N-(2,6-diisopropylphenyl)-N-(quinolin-2-ylmethyl)acetamide 2 (0.170 g, 0.47 mmol) was dissolved in 30 mL of dry toluene. The resulting solution was heated to 100 °C, and POCl₃ (0.2 mL, 0.328 g, 2.14 mmol) was added. The temperature was elevated to 105 °C, and the reaction mixture was heated for 48 h. Volatiles were distilled under reduced pressure, leaving a dark solid. The crude product was dissolved in a minimal amount of boiling water, and the solution was filtered. To the hot yellow filtrate, concentrated aqueous NH₄BF₄ (0.065 g, 6.2 mmol) was added, resulting in the formation of a white precipitate. After cooling to room temperature, the precipitate was filtered and air-dried. Yield: 0.180 g (89%) white solid, m.p. > 230 °C.
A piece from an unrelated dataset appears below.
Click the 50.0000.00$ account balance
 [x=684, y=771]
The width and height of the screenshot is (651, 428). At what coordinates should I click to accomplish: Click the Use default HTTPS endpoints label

¹H NMR (500 MHz, DMSO-d₆) δ 8.57 (d, J = 8.5 Hz, 1H, H9), 8.51 (s, 1H, H3), 8.10 (dd, J = 7.7, 1.4 Hz, 1H, H6), 7.86 (t, J = 7.9 Hz, 1H, H8), 7.80 (t, J = 7.3 Hz, 1H, H7), 7.76–7.67 (m, 3H, H4, H5, H4-2,6-diisopropylphenyl), 7.56 (d, J = 7.9 Hz, 2H, H3,H5-2,6-diisopropylphenyl), 3.03 (s, 3H, CH₃-imidazole), 2.28 (hept, J = 6.8 Hz, 2H, CH-isopropyl), 1.13 (d, J = 6.8 Hz, 6H, CH₃-isopropyl), 1.11 (d, J = 6.9 Hz, 6H, CH₃-isopropyl). ¹H NMR (500 MHz, MeOD) δ 8.63 (d, J = 8.6 Hz, 1H, H9), 8.30 (s, 1H, H3), 8.05 (d, J = 7.7 Hz, 1H, H6), 7.89 (t, J = 7.7 Hz, 1H, H8), 7.80 (t, J = 7.5 Hz, 1H, H7), 7.77–7.69 (m, 2H, H5, H4-2,6-diisopropylphenyl), 7.66 (d, J = 9.6 Hz, 1H, H4), 7.57 (d, J = 7.8 Hz, 2H, H3, H5-2,6-diisopropylphenyl), 3.14 (s, 3H, CH₃-imidazole), 2.28 (d, J = 6.8 Hz, 2H, CH-isopropyl), 1.24 (d, J = 6.8 Hz, 6H, CH₃-isopropyl), 1.21 (d, J = 6.8 Hz, 6H, CH₃-isopropyl). ¹³C NMR (126 MHz, DMSO-d₆) δ 145.96 (⁴C2, ⁴C6-2,6-diisopropylphenyl), 140.86 (⁴C1-CH₃), 132.48 (C4-2,6-diisopropylphenyl), 132.04 (⁴C9a), 130.20 (⁴C1-2,6-diisopropylphenyl), 130.17 (C8), 130.06 (C6), 129.47 (⁴C3a), 128.77 (C7), 127.32 (C5), 126.22 (⁴C5a), 125.48 (C3, C5-2,6-diisopropylphenyl), 119.55 (C9), 116.38 (C3), 115.95 (C4), 28.08 (CH-isopropyl), 25.01 (CH₃-isopropyl), 23.57 (CH₃-isopropyl), 15.16 (CH₃-imidazole). HRMS (ESI) m/z calculated for [M-BF₄+H]⁺ 343.21739, found 343.21633 (ppm: 3.10). IR (nujol): ν = 3120, 1645, 1610, 1597, 1568, 1423, 1049, 1030 cm⁻¹ (see Figure S46).

4. Conclusions

A new methyl-substituted imidazoquinolinium salt was prepared and studied via ¹H, ¹³C, 2D-NMR, IR, UV, and fluorescence spectroscopies and mass spectrometry. Its optical properties in methanol and acetonitrile are very similar as in both solvents, the longest wavelength maxima in the UV spectrum is at 315 nm. Although the synthesized imidazoquinolinium salt possesses planar-conjugated fragments, it emits in the UV region at 358 nm, and thus it is non-fluorescent.